TASK 1.
Answer these questions from the article on social media as a business risk:
(a) On which program did Charlotte Dawson recount the incident involving trolls?
(b) Which two organizations released the findings of the executive survey?
(c) In that survey, social media is ranked level with what other source of risk?
TASK 2. Write the next part of the article on social media as a business risk, beginning after its final paragraph.

READING TEXT.
:::::

Monday 10 September 2012

Social media top risk for businesses


Between the trolls who sent Charlotte Dawson @MsCharlotteD into hospital, an incident that she recounted on 60 Minutes, the ACCC announcing that companies that don't moderate their social-media posts will be in trouble, and social media giant Facebook revealing that the global currency of social media, the "like", has in fact been inflated by fake bots, it has been a rough few weeks for the modern digital medium.

The rarely acknowledged risks of social media have punctured the well-crafted image of a marketer's paradise.

The recent warning from the Australian Competition & Consumer Commission highlighting the need for big companies to correct "misleading Facebook posts", combined with the increasing social-media crises engulfing local brands has started whispers that some organisations may vacate the social-media field in which they so hurriedly pitched a tent. Right on time, Deloitte and Forbes released the findings of their executive survey. Not surprisingly, social media is now ranked as one of the top sources of risk, level with financial risk.

To safeguard brand and reputation, protect information and intellectual property, and mitigate serious legal actions, Australian businesses need to be more proactive about acknowledging and managing the risks associated with social media.

:::::

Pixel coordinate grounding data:
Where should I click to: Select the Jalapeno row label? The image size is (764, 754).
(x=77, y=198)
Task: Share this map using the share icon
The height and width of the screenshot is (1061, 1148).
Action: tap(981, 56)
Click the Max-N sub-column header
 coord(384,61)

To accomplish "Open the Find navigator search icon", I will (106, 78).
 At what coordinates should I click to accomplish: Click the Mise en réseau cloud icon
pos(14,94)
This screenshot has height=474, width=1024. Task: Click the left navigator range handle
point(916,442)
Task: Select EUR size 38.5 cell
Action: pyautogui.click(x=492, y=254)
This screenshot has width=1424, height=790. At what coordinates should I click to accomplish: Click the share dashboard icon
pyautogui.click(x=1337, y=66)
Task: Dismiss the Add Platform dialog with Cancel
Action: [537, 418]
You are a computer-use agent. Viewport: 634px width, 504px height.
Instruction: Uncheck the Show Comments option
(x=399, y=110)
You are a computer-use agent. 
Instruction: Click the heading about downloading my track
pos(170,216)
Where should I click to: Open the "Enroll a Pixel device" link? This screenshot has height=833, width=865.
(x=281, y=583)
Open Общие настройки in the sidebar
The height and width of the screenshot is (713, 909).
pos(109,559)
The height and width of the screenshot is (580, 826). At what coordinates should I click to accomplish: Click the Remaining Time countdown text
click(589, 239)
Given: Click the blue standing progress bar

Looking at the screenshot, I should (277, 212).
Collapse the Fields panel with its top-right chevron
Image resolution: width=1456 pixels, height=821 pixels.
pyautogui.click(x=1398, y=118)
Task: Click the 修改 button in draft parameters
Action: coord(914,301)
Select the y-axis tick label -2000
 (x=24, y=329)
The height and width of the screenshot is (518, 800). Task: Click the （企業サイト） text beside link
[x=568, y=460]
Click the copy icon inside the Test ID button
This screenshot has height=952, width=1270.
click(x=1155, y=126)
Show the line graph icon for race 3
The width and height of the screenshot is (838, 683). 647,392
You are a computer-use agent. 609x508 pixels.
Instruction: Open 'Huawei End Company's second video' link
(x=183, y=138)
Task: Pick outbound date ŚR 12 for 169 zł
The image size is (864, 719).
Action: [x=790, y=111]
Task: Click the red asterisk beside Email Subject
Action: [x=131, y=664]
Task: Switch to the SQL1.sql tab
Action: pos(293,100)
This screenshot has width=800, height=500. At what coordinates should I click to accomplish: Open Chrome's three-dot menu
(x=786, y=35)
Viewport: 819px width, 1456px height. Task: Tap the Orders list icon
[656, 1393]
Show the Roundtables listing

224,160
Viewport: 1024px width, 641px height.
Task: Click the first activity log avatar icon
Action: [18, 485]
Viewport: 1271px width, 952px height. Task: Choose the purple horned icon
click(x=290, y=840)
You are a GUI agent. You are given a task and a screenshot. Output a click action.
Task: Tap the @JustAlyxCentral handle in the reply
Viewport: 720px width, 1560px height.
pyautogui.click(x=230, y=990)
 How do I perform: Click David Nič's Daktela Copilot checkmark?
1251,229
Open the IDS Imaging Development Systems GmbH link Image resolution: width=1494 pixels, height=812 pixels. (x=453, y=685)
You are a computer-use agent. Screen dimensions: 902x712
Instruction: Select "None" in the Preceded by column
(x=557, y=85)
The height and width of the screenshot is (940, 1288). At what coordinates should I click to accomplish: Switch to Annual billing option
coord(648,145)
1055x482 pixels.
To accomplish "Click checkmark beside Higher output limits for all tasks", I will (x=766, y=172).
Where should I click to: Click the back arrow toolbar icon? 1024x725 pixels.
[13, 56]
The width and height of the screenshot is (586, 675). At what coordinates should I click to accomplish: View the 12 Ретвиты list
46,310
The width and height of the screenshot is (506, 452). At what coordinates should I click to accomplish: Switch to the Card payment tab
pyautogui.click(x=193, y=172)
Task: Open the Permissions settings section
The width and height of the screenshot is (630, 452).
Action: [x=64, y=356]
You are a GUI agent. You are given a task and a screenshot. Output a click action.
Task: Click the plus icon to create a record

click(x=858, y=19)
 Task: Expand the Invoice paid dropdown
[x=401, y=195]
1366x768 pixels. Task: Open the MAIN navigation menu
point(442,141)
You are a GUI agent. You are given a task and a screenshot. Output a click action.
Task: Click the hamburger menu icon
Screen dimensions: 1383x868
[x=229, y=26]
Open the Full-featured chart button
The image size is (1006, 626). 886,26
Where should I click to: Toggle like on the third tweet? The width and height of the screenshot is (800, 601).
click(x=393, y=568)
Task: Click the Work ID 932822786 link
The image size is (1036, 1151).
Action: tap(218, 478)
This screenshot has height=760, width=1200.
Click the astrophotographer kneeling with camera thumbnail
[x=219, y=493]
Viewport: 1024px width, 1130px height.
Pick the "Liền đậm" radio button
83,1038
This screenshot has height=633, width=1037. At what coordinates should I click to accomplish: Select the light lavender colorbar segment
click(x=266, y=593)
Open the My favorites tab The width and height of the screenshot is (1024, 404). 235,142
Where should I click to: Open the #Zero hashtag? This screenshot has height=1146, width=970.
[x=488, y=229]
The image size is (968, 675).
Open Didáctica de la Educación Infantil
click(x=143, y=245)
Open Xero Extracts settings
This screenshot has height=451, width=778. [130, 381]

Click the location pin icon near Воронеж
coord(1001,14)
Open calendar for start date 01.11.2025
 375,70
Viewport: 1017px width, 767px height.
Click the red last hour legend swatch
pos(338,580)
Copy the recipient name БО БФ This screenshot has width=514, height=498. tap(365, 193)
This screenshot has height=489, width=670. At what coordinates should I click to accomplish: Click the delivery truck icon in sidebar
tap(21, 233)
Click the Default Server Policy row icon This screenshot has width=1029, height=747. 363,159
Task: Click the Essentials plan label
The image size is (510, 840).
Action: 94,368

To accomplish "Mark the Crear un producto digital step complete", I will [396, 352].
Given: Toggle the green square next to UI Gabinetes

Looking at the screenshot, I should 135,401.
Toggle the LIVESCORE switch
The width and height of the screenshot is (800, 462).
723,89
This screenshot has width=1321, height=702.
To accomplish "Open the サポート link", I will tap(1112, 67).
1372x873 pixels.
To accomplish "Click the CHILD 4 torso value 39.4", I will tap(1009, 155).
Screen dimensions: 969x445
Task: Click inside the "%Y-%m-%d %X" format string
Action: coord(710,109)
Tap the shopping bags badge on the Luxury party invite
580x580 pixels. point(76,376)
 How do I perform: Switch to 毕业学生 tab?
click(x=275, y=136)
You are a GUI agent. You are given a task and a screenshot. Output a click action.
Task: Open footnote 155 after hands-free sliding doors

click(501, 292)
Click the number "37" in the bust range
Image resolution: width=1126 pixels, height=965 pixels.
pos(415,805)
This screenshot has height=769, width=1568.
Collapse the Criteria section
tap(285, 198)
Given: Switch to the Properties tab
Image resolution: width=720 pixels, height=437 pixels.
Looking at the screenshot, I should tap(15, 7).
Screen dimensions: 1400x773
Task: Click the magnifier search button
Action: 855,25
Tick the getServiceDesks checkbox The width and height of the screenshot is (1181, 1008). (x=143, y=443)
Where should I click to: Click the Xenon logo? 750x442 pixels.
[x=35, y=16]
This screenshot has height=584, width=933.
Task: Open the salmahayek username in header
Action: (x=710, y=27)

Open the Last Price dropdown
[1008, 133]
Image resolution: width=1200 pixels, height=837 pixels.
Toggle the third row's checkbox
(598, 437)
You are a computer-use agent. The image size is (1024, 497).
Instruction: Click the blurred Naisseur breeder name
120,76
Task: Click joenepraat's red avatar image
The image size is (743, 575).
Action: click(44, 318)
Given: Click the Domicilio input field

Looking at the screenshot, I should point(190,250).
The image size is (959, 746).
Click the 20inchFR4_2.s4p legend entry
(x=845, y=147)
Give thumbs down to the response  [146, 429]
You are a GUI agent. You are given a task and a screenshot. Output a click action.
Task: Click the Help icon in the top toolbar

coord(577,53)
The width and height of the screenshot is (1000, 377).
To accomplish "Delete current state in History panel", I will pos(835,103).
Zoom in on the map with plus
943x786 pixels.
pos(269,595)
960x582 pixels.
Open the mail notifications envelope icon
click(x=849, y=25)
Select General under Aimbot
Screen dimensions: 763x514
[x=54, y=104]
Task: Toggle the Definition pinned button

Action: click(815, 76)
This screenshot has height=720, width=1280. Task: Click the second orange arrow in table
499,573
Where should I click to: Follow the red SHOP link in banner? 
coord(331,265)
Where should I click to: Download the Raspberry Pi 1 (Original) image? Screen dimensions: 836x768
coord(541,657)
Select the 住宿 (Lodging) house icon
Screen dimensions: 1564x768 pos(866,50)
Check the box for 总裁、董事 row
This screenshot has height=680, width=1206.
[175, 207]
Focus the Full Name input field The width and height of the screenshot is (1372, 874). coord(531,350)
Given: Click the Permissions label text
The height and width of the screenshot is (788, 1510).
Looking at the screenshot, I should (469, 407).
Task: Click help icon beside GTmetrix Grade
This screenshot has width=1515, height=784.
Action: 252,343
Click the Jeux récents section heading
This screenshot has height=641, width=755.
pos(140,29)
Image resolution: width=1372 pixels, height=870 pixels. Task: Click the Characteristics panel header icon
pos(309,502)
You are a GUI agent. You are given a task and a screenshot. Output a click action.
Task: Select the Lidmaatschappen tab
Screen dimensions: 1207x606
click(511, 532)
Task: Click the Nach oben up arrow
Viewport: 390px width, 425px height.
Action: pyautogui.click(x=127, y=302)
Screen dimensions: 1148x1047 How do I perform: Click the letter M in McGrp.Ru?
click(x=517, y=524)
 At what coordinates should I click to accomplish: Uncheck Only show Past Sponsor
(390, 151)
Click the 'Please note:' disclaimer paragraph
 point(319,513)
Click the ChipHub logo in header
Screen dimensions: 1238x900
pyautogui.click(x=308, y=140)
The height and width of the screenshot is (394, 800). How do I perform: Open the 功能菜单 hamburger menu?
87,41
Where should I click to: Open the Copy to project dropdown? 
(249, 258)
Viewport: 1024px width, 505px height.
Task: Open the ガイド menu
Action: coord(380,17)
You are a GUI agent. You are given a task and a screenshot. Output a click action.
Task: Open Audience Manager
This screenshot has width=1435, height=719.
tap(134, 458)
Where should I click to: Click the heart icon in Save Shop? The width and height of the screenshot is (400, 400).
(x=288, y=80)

:::::

REPLY 1.
(a) 60 Minutes
(b) Deloitte and Forbes
(c) Financial risk

REPLY 2.
The acknowledgment by Facebook of fake "likes" on the platform is admirable. However, it undermines the argument of "social-media experts" around the world. So much emphasis is placed on how many likes a page can garner.

This is the medicine that had to be taken. The obsession with getting a huge number of likes, and similarly followers on Twitter has cheapened the real value of social media, that being the conversations within it.

The shock expressed by Australian companies after the ACCC announced it was requiring them to moderate their Facebook comments highlighted just how far these organisations and their public relations firms had departed from the true vision of social media.

If it is so difficult for brands and agencies to moderate their Facebook page, then were they really listening to their customers in the first place?

It has been a great ride, but the time has come for other corporate disciplines beyond marketing to join the social-media rodeo.